伝えずに後悔するより、伝えて後悔したほうが断然いい。……でも、やっぱり今の関係を壊したくな──
ガァォン。
「あっ……」
突如として廊下に響く金属が叩かれた音。それと同時に左足へやってくる何かを蹴った感覚。
足元にあったバケツを誤って蹴ってしまったらしい。倒れたわけでも壊れたわけでもないけど、俺は気が気ではなかった。だって──
「誰かいるの?」
階段から長谷川さんの声がする。当然階段にいた二人の耳にも音は届いている。
人のいないところで話していたはずなのに、不審な音がすれば警戒もしてしまう。
長谷川さんの声はいつもより低く、それだけで警戒の意思が読み取れる。
隠すのは無理だ。正直に出るのが、礼儀というかマナーだよね。素直に謝ろう。
「ご、ごめん。たまたま通りかかってちょっと立ち聞きしてた……」
「っ!?」
壁から出てそう話すと、長谷川さんは少し安堵の表情をするが愛美さんは驚愕の表情でうろたえる。
動揺と焦りを露にしながら愛美さんが聞いてくる。
「こ、浩介くん。今の話、聞いてた……?」
「う、うん。ごめん、少しだけ」
「っ!」
そう答えると、愛美さんは顔を真っ赤にした挙げ句、顔を伏せてバッとその場から逃げてしまう。
「あっ、愛美さん!」
そんな制止の声には耳もかたむけず行ってしまう愛美さん。
ど、どうしよう。……いや、でもそっか。あんな大事な話を他人に聞かれちゃったんだもんな。そりゃあ恥ずかしいし怒るのが当然だよね……。
最低……だな、俺。もう、嫌われた……よね。伝える以前に、これまでの関係すら俺は……。
「杉浦くん?」
「長谷川さん……。何?」
「あなた、どこから話を聞いてたの?」
「どこから……? えっと、愛美さんが告白したほうがいいのかなって言ってたところからだけど……」
「そう……。それなら、今すぐ愛美を追いかけてちょうだい」
「え? な、なんで……? 俺は愛美さんの大事なことを盗み聞きしてて」
「だから追いかけてって言ってるの。
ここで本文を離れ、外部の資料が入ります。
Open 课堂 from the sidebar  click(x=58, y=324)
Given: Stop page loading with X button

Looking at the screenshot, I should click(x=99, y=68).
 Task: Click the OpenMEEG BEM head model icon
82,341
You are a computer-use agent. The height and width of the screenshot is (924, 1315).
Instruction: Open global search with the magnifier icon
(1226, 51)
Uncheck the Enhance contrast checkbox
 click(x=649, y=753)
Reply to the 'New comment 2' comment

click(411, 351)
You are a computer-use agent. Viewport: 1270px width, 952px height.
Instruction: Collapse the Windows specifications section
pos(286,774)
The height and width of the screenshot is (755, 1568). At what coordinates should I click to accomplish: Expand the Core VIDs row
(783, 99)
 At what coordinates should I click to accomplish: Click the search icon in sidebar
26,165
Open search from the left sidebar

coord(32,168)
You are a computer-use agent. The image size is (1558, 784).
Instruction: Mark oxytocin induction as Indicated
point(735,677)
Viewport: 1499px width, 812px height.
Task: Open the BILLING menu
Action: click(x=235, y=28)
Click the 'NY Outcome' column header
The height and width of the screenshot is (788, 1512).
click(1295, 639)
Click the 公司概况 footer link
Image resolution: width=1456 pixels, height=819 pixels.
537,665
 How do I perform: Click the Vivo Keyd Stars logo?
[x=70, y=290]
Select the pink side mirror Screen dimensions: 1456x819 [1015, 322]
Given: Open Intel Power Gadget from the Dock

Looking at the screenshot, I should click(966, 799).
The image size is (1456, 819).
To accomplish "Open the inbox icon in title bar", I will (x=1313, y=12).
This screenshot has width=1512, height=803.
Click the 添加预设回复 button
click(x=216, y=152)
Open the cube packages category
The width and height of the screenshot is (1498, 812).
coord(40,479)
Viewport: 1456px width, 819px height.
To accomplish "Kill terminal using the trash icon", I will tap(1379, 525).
二人とも勘違いしてる」
「勘違い……? な、なにを?」
「説明してる暇はないわ。ほら、早く行って!」
ドンッと背中を叩かれ、勢いで階段の前でつんのめる。
振り替えると、長谷川さんはいつになく真剣な目でこちらを見つめてきていた。
「おねがい。追いかけて」
「……わかった」
その真剣な眼差しの中に、一瞬優しい感情が見えた気がした。
それを感じた瞬間、俺の足は巻ききったゼンマイを離したように動き出した。